Pizarro Mendívil es además esposa del militante de Morena Gerardo Chávez y cuñada de la Oficial Mayor del municipio, Ericka Chávez, lo que ha incrementado el escrutinio público y las exigencias de una postura clara por parte de la administración municipal.
La difusión de los videos causó una reacción inmediata de molestia entre habitantes de Guadalupe y Calvo, quienes calificaron la conducta como imprudente, irresponsable e incongruente, especialmente ante el complejo escenario de inseguridad que enfrenta el municipio.
Actualmente, Guadalupe y Calvo atraviesa una de sus etapas más críticas en materia de violencia, con reportes constantes de desplazamientos forzados, presencia de hombres armados en carreteras, enfrentamientos, privaciones de la libertad y homicidios. A ello se suma la suspensión de clases y eventos cívicos, derivado del clima de temor que prevalece en la región.

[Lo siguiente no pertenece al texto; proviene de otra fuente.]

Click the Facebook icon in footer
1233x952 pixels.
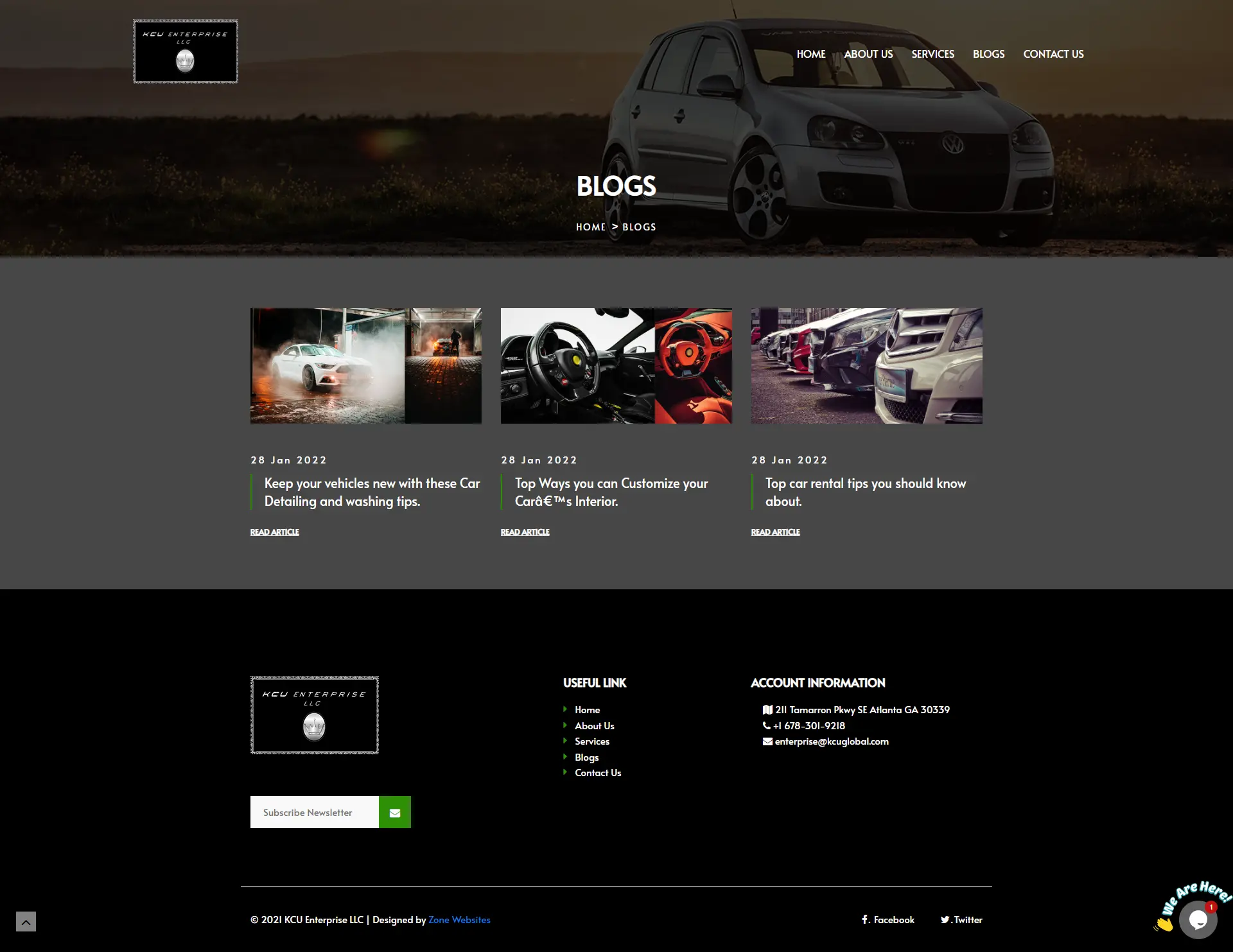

En este contexto, pobladores consideran inaceptable que servidores públicos —quienes deberían actuar con responsabilidad y dar ejemplo— presuman armamento de alto poder y se graben realizando disparos, acciones que, aseguran, normalizan la violencia y envían un mensaje negativo a la comunidad.
“La ciudadanía exige autoridades responsables y acciones reales en materia de seguridad”, han expresado voces locales, señalando la contradicción entre el miedo que vive la población y la aparente falta de consecuencias para este tipo de conductas.
Este caso se suma a otros señalamientos que han marcado a la actual administración municipal y, de acuerdo con habitantes, no es un hecho aislado, ya que en administraciones anteriores también han circulado imágenes similares de funcionarios sin que se hayan aclarado responsabilidades ni aplicado sanciones.
Hasta el momento, ninguna autoridad municipal ha emitido un posicionamiento oficial respecto a los videos ni sobre posibles investigaciones o medidas al respecto.